Matrix management is a type of organizational management in which people with similar skills are pooled for work assignments. For example, all engineers may be in one engineering department and report to an engineering manager, but these same engineers may be assigned to different projects and report to a different engineering manager or a project manager while working on that project. Therefore, each engineer may have to work under several managers to get their job done.
In other words, * A matrix organization is a cross-functional work team that brings together individuals from different functional departments, product departments or divisions to accomplish a specific goal. * As a result, a dual-reporting organization structure is formed where each member of the matrix organization reports to the manager of the cross-functional team as well as the manager of the department that sourced the team member.
The matrix organization is an adhocracy design that has four major disadvantages i.e. psychological stress, conflict, inefficiency and cost.

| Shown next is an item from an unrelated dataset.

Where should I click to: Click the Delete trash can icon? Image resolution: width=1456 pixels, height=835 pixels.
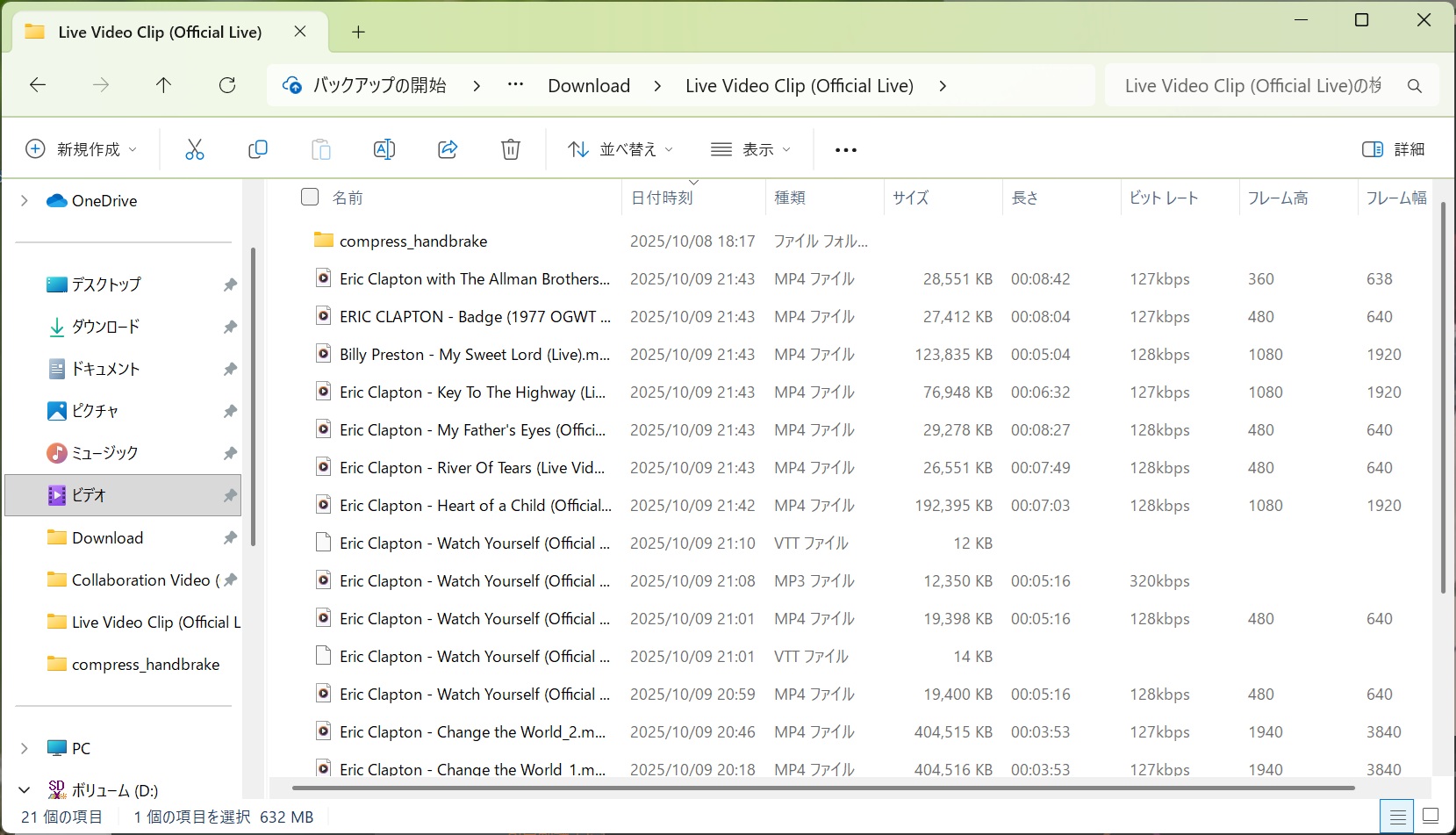(x=511, y=149)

Psychological Stress * The matrix organization is dynamic in terms of both form and function. The team members, team structure, work roles and work role interfaces lack stability even within a project life cycle. However, the ability of an individual to adapt to change is in part based on the individual's aptitude for establishing human relationships. This conflict between the somewhat rapid fluctuation in the structure and function of the team and the individual's need for stable relationships can lead to team members experiencing psychological stress.
Conflict
* A matrix organization does not exhibit clear lines of authority or responsibility in that the boss-subordinate relationship may not be clear. In addition, a cross-functional team member may receive one direction from a functional manager and a different direction from the cross-functional team manager.